One of the chapters listed “Historic dates in Real Man history.” Of June 6, 1944, better known as D-Day, it states: “150,000 Real Men storm Normandy beach.” In a way, I could end this piece right there, as I cannot offer a more fitting tribute to what occurred on those hallowed beaches 80 years ago today. But I will try. Because as the years pass, and the Greatest Generation fades to the point where soon they will be gone, this monumental event in the annals of war offers us both a remembrance of what was, and reflection of what we as a nation have become.
First, for those who do not know what D-Day even was (and I fear there are too many out there), a quick overview. By the spring of 1944, the war against Nazi Germany and her Axis partners had turned in the Allies’ favor. A Wehrmacht that once seemed invincible had been driven from Russia, wherein almost eight out of every ten German casualties during the war were inflicted.
Meanwhile, the Western Allies of primarily the U.S. and Britain were slowly but inexorably eating away at the periphery of Hitler’s shrinking empire while inflicting on the Axis defeat after defeat in North Africa, Sicily and Italy. At the same time United States Army Air Forces and RAF bombing raids were laying waste to German industry and cities. The walls were indeed closing in on the Third Reich.
But…so long as Hitler held on to Western Europe, with the English Channel between his armies and the Allied bases in Great Britain, the war’s ultimate outcome was hardly a fait accompli. What was needed to offer the coup de grâce was a cross-channel invasion. Although only 21 miles wide at its narrowest point, the English Channel was nevertheless a formidable barrier. And even though by mid-1944 the Wehrmacht had suffered horrible losses, it was far from defeated. Thus the necessity to open a second front.

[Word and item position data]
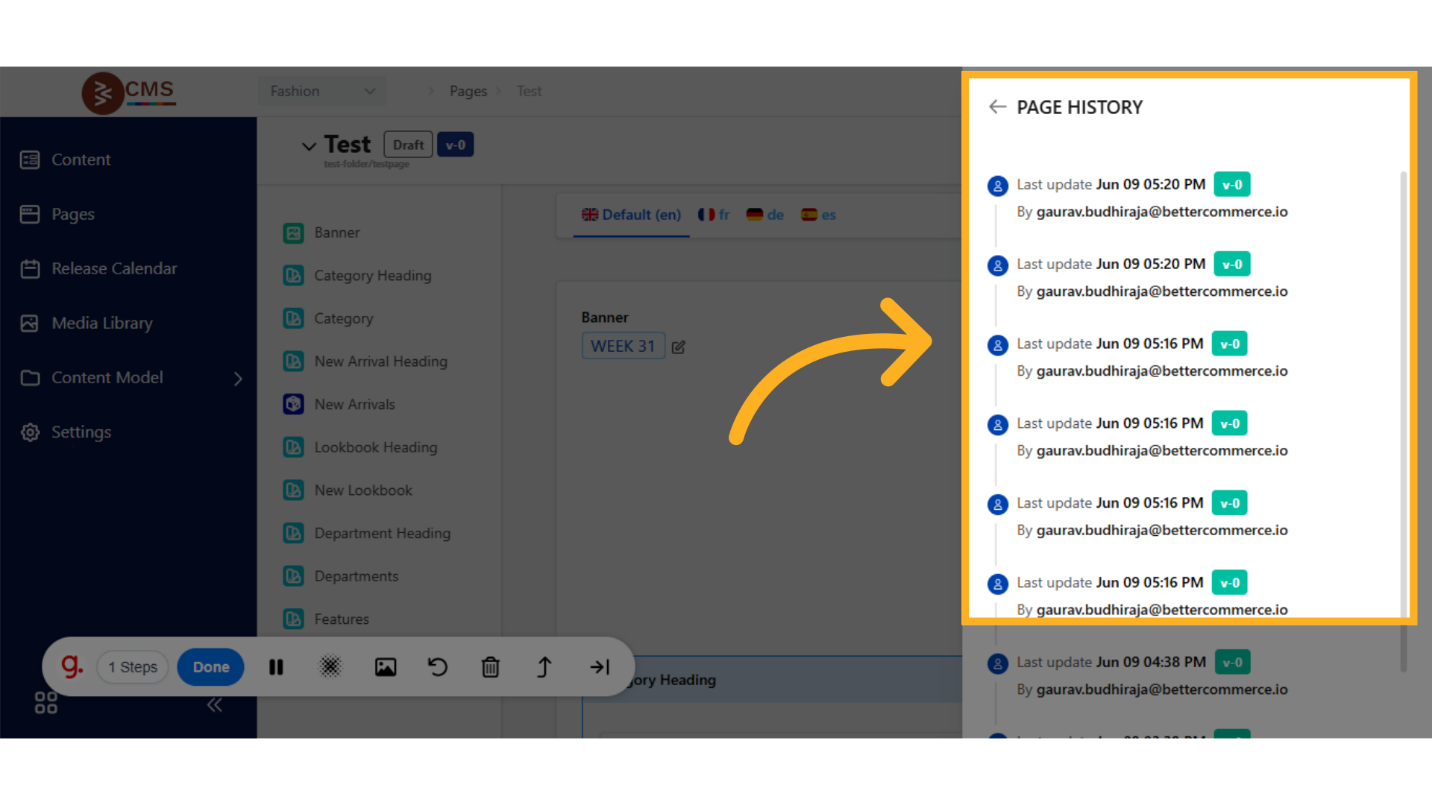Pause recording in the bottom toolbar
Viewport: 1432px width, 805px height.
click(x=276, y=667)
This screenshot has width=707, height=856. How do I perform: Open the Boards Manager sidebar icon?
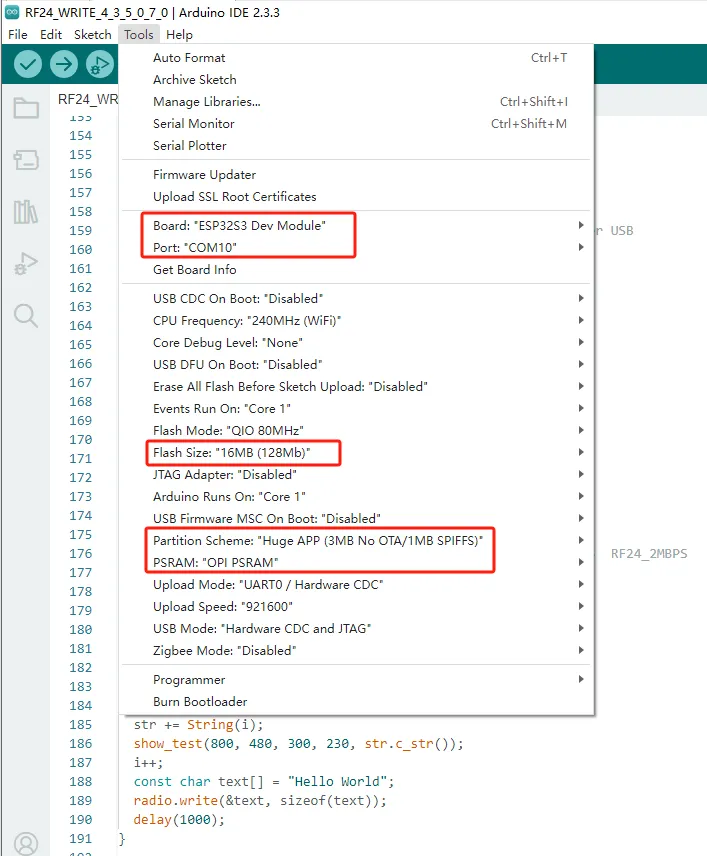click(x=26, y=160)
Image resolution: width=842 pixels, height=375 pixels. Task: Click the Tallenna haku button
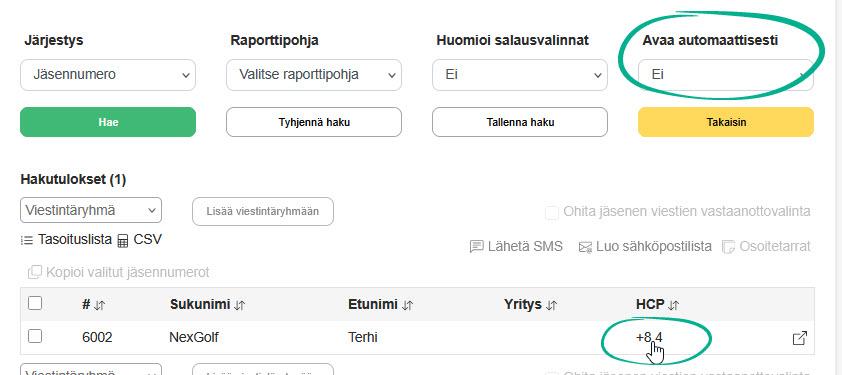tap(520, 122)
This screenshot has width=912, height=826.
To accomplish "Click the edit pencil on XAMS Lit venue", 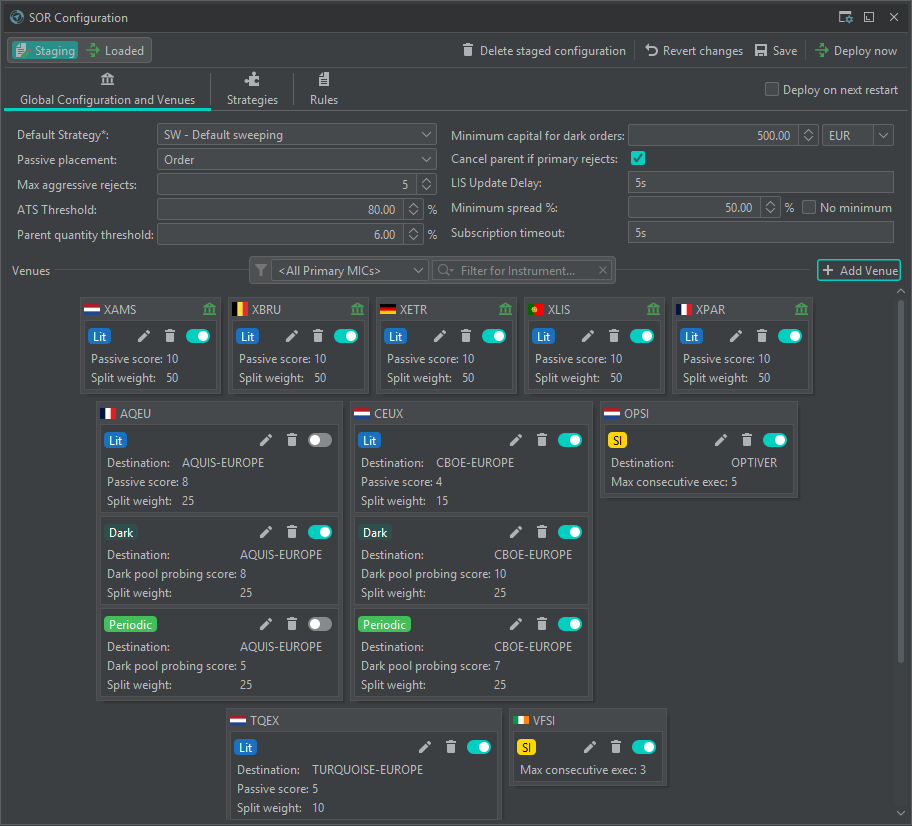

> [TASK SET]:
1. In the D-Day piece, starting at "Meanwhile, the Western" and ending at "the Third Reich.", swap "Sicily" for "Crete" and write out that stretch.
2. Quote the entries word for word, starting at the line that contains "This screenshot has width=707, height=856." and ending at the last entry, both ends included, and leave the pictures out.
The D-Day piece and the entries have no connection to each other.

> [ANSWERS FOR THE TASKS]:
1.
Meanwhile, the Western Allies of primarily the U.S. and Britain were slowly but inexorably eating away at the periphery of Hitler’s shrinking empire while inflicting on the Axis defeat after defeat in North Africa, Crete and Italy. At the same time United States Army Air Forces and RAF bombing raids were laying waste to German industry and cities. The walls were indeed closing in on the Third Reich.

2.
This screenshot has width=707, height=856. How do I perform: Open the Boards Manager sidebar icon?
click(x=26, y=160)
Image resolution: width=842 pixels, height=375 pixels. Task: Click the Tallenna haku button
tap(520, 122)
This screenshot has width=912, height=826.
To accomplish "Click the edit pencil on XAMS Lit venue", 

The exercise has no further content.